→ **YOUR GOAL**:
Check every line of the entries below for "card", and copy the lines that have it.

→ **LISTED RECORDS**:
● ● ●

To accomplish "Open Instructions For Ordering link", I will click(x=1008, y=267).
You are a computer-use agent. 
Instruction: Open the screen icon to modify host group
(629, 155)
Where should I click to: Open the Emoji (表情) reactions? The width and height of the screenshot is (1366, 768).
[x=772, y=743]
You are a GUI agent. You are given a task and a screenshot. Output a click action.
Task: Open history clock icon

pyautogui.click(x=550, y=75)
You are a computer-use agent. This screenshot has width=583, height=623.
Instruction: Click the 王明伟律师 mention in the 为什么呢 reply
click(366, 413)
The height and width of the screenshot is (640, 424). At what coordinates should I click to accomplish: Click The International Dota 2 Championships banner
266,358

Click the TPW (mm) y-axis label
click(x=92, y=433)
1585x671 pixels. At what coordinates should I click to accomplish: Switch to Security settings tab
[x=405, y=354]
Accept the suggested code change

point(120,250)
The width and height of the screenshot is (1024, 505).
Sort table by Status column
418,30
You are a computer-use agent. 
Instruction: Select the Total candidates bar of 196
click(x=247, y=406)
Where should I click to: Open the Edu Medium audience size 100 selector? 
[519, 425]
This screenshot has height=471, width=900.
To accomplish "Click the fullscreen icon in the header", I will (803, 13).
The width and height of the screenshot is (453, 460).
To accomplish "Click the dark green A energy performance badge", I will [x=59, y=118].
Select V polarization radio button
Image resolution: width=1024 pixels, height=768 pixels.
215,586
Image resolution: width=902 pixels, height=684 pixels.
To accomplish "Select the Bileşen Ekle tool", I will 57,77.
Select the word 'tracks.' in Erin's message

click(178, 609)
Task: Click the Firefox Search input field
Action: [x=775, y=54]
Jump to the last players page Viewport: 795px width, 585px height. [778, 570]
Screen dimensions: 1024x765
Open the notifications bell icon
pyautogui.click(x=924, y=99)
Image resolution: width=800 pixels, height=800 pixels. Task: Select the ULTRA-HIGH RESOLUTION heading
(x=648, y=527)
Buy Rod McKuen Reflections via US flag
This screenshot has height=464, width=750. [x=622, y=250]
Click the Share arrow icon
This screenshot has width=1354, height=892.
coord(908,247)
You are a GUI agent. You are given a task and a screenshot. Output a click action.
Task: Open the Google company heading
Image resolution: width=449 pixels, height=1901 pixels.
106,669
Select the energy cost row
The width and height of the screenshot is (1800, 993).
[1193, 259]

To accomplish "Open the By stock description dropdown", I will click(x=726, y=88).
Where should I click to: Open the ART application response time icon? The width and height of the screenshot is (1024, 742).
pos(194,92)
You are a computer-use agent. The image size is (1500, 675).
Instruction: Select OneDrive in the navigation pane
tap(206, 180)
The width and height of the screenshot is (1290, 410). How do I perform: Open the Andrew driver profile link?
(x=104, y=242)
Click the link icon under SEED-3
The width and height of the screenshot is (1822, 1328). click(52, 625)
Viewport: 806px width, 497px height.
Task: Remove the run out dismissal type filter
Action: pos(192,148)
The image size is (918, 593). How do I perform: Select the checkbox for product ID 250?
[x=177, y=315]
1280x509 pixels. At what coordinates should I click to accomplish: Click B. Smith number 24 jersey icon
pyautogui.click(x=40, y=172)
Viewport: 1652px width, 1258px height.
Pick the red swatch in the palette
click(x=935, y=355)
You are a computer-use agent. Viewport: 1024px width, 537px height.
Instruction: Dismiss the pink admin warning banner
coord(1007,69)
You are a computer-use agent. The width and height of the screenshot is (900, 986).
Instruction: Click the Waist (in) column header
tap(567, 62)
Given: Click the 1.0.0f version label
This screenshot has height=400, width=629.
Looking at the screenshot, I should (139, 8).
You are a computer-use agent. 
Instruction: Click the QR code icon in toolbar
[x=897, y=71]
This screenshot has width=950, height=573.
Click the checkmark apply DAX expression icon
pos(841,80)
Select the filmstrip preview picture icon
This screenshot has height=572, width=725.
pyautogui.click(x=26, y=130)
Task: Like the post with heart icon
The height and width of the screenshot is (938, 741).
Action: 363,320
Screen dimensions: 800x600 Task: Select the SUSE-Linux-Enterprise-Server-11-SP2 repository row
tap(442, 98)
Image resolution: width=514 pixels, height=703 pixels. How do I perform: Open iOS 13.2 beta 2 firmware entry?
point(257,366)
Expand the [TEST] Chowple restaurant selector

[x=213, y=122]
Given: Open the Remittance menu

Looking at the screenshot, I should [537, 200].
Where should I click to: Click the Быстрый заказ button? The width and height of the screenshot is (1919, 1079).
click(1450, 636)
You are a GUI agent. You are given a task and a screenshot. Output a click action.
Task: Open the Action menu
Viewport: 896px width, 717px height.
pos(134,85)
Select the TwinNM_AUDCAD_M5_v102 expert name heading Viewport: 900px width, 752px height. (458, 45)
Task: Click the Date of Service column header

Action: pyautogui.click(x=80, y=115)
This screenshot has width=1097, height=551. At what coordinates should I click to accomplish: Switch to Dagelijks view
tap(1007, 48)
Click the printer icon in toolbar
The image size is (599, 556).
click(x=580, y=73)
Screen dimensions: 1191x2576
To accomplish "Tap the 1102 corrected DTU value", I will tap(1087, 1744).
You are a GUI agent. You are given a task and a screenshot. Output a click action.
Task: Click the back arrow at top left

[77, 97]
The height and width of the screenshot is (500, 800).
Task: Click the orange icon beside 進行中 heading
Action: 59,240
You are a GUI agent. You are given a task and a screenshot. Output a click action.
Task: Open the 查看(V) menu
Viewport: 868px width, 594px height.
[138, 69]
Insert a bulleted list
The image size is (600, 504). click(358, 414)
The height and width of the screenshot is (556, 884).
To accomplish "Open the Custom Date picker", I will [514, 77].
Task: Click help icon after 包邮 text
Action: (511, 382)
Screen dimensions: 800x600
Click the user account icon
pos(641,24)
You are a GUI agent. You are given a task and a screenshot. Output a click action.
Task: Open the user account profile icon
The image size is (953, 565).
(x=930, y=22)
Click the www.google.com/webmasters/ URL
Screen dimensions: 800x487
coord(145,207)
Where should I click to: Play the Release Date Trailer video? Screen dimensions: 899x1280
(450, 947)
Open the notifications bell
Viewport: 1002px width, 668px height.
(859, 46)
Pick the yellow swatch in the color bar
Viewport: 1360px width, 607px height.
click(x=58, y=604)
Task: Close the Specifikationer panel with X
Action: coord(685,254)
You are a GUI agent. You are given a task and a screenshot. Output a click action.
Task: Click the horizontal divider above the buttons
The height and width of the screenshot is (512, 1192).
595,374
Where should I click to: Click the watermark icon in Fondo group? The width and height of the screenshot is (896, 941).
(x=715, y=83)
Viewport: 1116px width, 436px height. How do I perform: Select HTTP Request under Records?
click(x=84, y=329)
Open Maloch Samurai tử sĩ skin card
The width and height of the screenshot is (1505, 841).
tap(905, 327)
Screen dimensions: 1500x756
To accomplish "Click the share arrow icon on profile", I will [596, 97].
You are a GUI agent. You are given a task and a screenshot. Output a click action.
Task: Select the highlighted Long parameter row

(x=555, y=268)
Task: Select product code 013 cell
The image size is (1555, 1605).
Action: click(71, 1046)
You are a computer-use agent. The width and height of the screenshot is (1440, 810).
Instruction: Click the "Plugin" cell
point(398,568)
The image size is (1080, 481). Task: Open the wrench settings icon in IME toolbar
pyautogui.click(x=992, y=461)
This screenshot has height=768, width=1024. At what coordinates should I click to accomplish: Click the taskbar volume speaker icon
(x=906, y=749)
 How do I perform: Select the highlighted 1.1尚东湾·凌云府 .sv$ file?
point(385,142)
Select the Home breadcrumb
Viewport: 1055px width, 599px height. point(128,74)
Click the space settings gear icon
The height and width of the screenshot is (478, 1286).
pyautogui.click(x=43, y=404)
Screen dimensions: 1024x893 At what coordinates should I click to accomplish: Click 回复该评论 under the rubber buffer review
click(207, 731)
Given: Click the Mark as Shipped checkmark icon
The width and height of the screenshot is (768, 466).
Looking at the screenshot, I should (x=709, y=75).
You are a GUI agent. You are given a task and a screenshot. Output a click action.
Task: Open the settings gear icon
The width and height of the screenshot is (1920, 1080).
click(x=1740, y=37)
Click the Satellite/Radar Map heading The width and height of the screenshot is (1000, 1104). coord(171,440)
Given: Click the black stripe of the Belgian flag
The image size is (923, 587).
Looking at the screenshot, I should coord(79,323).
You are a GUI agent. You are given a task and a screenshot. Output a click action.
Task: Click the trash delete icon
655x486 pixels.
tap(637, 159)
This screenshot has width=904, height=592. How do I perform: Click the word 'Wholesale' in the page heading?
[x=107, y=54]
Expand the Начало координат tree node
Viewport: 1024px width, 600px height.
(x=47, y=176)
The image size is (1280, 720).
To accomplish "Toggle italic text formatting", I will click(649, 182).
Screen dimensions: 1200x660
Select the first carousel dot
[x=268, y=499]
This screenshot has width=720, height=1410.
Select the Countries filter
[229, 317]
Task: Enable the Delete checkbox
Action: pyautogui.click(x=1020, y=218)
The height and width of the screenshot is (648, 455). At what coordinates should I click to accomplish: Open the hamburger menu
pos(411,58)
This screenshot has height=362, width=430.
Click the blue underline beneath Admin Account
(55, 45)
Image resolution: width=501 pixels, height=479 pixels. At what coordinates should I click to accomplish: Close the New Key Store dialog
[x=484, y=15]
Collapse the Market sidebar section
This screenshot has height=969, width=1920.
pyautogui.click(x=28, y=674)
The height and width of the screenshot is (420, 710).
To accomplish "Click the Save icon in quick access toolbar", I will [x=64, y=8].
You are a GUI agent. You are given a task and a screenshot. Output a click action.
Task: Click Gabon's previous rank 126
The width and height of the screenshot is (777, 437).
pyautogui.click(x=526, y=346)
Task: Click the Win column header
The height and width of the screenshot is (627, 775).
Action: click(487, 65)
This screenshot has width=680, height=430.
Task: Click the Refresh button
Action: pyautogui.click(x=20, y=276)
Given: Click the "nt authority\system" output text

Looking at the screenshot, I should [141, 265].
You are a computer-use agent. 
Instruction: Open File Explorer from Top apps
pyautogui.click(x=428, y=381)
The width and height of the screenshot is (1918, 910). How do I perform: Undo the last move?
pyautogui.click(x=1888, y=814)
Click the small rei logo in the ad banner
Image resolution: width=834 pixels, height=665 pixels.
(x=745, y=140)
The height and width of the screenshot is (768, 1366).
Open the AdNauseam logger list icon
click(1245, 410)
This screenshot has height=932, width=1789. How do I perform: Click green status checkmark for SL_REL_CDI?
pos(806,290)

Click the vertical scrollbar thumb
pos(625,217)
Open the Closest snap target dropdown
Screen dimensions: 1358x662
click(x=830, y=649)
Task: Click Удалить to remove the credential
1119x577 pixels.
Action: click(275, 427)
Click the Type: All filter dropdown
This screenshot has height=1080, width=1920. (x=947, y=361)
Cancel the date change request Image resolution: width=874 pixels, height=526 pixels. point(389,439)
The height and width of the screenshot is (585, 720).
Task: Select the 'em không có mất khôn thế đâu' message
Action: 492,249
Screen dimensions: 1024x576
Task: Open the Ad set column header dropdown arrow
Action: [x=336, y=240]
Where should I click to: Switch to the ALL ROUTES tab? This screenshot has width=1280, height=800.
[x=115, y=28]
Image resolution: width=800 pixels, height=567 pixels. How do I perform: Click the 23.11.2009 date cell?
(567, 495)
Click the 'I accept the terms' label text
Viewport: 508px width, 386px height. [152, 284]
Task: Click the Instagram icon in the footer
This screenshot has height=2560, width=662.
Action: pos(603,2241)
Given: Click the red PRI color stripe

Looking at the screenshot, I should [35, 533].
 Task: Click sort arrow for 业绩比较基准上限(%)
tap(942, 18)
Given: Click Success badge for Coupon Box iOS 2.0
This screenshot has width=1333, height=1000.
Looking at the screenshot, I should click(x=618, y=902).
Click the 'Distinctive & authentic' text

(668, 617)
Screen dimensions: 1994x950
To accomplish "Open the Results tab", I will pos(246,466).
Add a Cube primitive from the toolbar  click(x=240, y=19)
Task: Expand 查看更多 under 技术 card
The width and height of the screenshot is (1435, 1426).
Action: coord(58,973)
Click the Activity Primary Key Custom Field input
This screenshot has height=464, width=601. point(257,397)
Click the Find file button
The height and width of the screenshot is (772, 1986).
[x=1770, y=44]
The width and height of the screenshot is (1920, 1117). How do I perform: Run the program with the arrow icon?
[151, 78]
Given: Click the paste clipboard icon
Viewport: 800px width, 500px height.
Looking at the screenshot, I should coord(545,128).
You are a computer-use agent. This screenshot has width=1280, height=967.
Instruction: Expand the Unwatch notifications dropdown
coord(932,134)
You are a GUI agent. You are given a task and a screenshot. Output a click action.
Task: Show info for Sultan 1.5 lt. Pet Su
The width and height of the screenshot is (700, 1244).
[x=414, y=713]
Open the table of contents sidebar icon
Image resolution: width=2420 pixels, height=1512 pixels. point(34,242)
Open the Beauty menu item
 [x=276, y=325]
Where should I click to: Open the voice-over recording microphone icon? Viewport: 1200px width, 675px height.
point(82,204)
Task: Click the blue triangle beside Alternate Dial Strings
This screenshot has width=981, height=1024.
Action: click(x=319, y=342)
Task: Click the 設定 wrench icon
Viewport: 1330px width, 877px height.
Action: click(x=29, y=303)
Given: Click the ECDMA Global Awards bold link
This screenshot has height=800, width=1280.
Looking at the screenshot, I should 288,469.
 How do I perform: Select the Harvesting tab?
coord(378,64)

● ● ●

→ **EXERCISE SOLUTION**:
Open Maloch Samurai tử sĩ skin card
Task: Expand 查看更多 under 技术 card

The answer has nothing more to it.